Working at the bottom of the world still includes a certain amount of isolation. But technology has made dramatic improvements, both in scientists' professional and personal lives. (Full story)
"My first trip to the Antarctic in 1983, I can remember my only means of communication with my fiance was by Western Union Telegraph that cost about four dollars a word," said McClintock. "This year I show up at Palmer Station and what is given to me when I arrive? A satellite cell phone."
When they return from their dives or a day in the laboratory, the UAB scientists can post information on their blogs, put photographs on Flickr, and videos on YouTube. Views of their work are at www.antarctica.uab.edu.
"An educational outreach program has become possible, that is now touching people around the world and exciting them about the science that is going on here in Antarctica, and the style of life that we live here," said McClintock.
Daily life for these Antarctic researchers also has evolved over the years. Water comes from a desalinization process. There's a gymnasium and many of the comforts of home. Forty four people are now living at Palmer Station, in a dorm setting with two people per room.
"There are 16 men sharing one shower, which is a little tight sometimes in the morning," laughed Amsler. "It's a family," said McClintock. "It doesn't matter whether you are a scientist or a carpenter or a cook, or a plumber everybody pitches in.
Everybody cleans up the station together.
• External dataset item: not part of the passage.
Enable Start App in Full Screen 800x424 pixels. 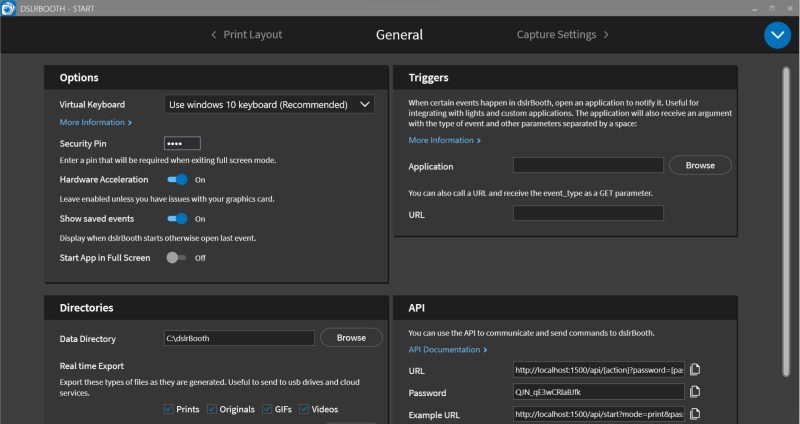pos(176,258)
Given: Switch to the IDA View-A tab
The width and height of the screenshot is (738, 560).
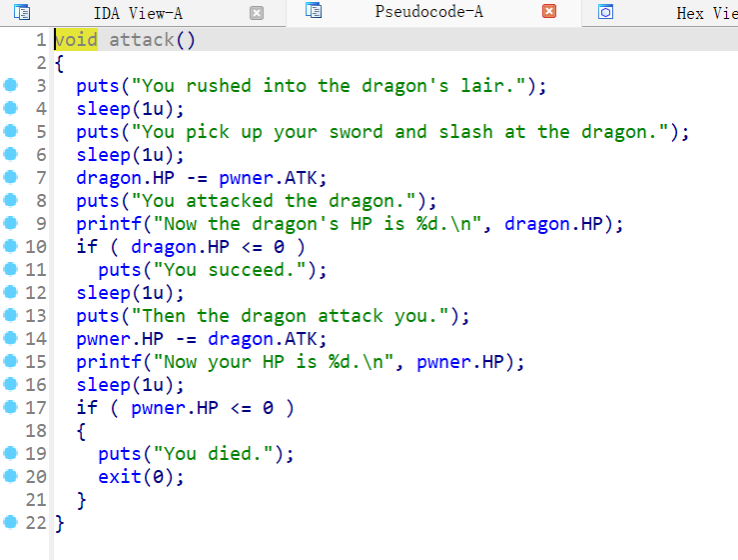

It's a very innovative approach to living together and it works very well," he said. Globally, more than 200 scientific projects will be part of the IPY agenda.
Oregon State University oceanographer David Carlson, who is serving as director of the International Polar Year program office, says technology enables scientists on ships, at universities, or in polar regions to share data almost in real time.
That's quite a leap from the last IPY in 1957-58. But he says there's still plenty of mystery and possibility in the Arctic. "Working in polar regions is hard; it's challenging; it has an edge to it.